Sugar & Spice tells the story of the Lincoln High A-squad Cheerleaders (including American Beauty’s Mena Suvari, Melissa George, Sara Marsh, and Road Trip’s Rachel Blanchard, also of the UPN incarnation of Clueless) who band together to rob a bank to help out Diane (Marley Shelton), the captain of the squad and her quarterback husband, Jack (James Marsden of last summer’s X-Men), when the balancing act between pregnancy, school, and practice becomes too much for poor little Diane to take. The tale is told in flashback to police by a bitchy member of the B-squad, Lisa, (Marla Sokoloff, of TV’s The Practice, redeeming herself for the truly hellish Dude, Where’s My Car?) who is so blinded by jealousy, she’ll do anything to ruin the girls if it means getting on the A-squad.
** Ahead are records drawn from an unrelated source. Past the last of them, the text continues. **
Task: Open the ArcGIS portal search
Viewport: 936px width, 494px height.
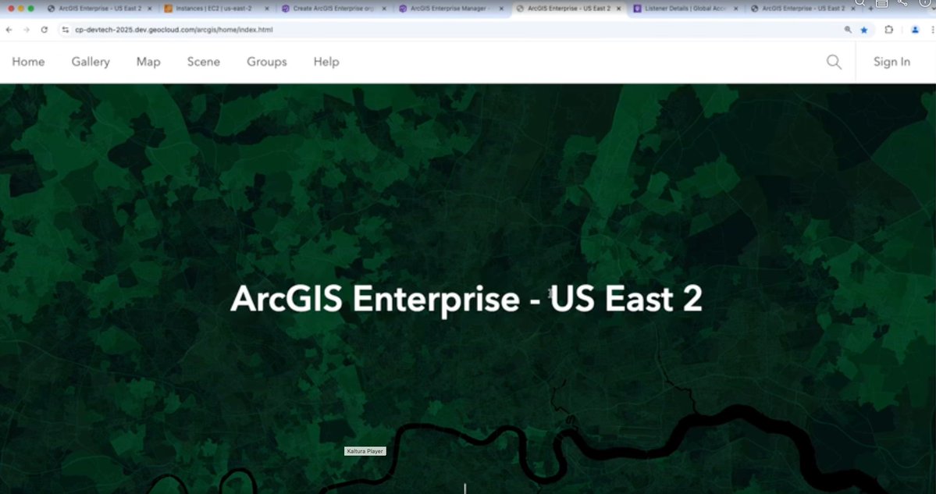Action: pos(833,62)

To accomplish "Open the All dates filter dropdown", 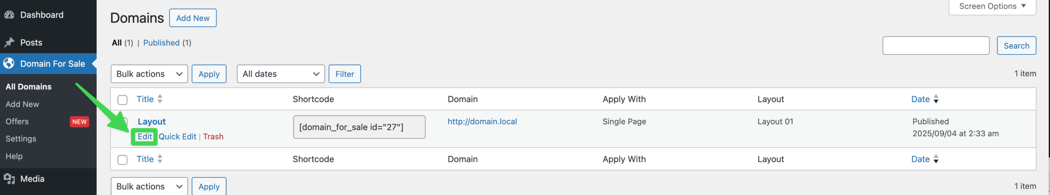I will (x=281, y=74).
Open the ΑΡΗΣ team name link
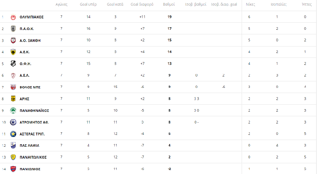317x174 pixels. coord(24,99)
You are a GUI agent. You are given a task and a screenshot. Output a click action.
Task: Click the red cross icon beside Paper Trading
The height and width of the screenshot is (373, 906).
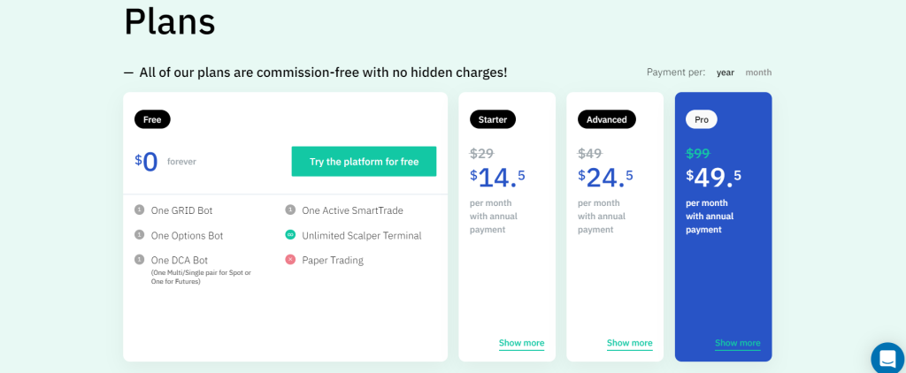click(x=290, y=259)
Many people have probably dismissed this film as a mindless teen flick, which is a shame because it actually has a great edginess to it missing from most films like it. It has the girls analyzing robbery sequences from films like Point Break, Heat, The Apple Dumpling Gang, and Reservoir Dogs and rationalizing their pro-life stance by quoting Madonna’s "Papa Don’t Preach." It has them rehearsing their robbery by knocking off the lunchlady in their school’s cafeteria and thereby asking the age-old question: "How does a school turn a profit on cafeteria food when it only makes $200?" It has great dialogue, too: Lisa just happens to be shopping during the team’s robbery and witnessing the girl’s choreography is moved to comment on their "illegal dismount."

The cast is uniformly perfect, playing the perpetually perky (Shelton), bitchy (Suvari, Sokoloff), naive (Blanchard, Marsden), and just plain spacey (Melissa George’s fantasy about Conan O’Brian and leather furniture is one running gag that actually stays funny throughout the film). The film’s director, first-timer Francine McDougall keeps things moving along, giving the film a candy-colored look and a femme-rock driven soundtrack. It never gets boring in here, even at the film’s clever ending.
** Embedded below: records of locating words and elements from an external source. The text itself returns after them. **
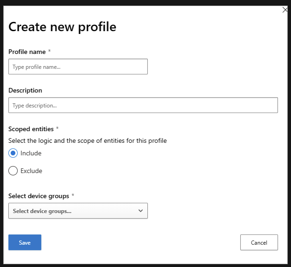Viewport: 291px width, 267px height.
Task: Click the Profile name text field
Action: point(78,67)
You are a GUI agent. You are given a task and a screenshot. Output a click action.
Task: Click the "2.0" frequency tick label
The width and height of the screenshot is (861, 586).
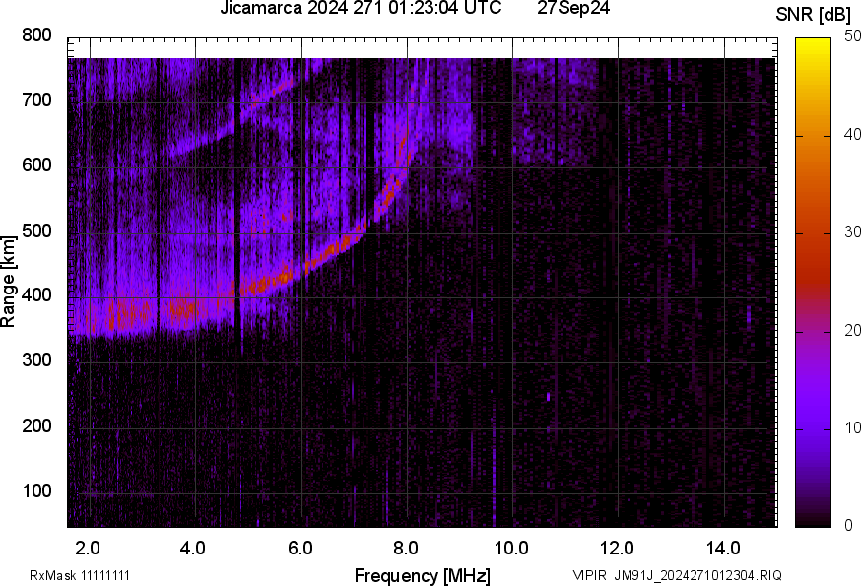(x=89, y=547)
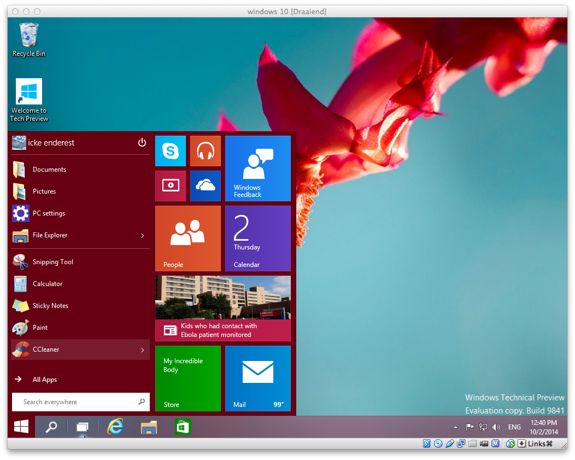Open the Skype tile
575x460 pixels.
pos(171,151)
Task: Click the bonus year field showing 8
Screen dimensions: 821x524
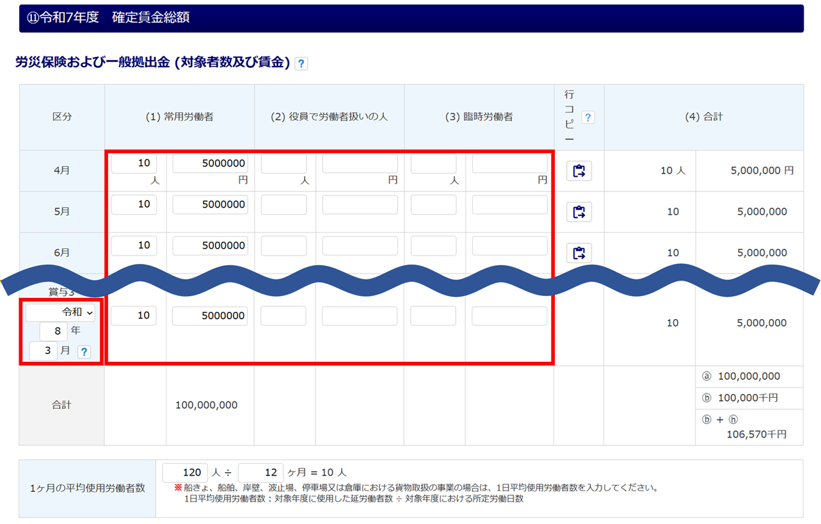Action: click(x=52, y=332)
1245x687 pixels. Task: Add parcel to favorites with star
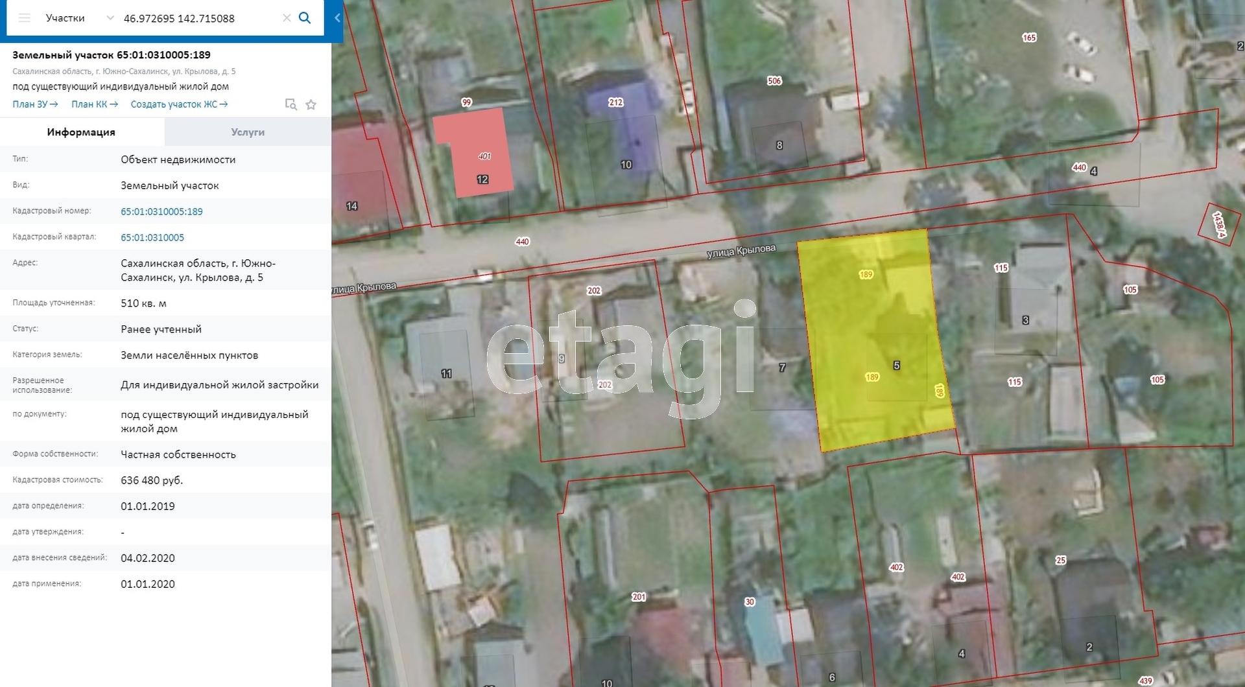(311, 104)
I recommend this film without any hesitation. I loved it! I do need to say, however, that I am, at times, alone in my love of teen camp classics like Cruel Intentions and Wild Things. And the last time I recommended a film with this much campyness to a paying customer, it was Sharon Stone is Sam Raimi’s playful, revisionist Western The Quick and the Dead. After the film, I got yelled at for about ten minutes about how bad it was. Consider yourself warned.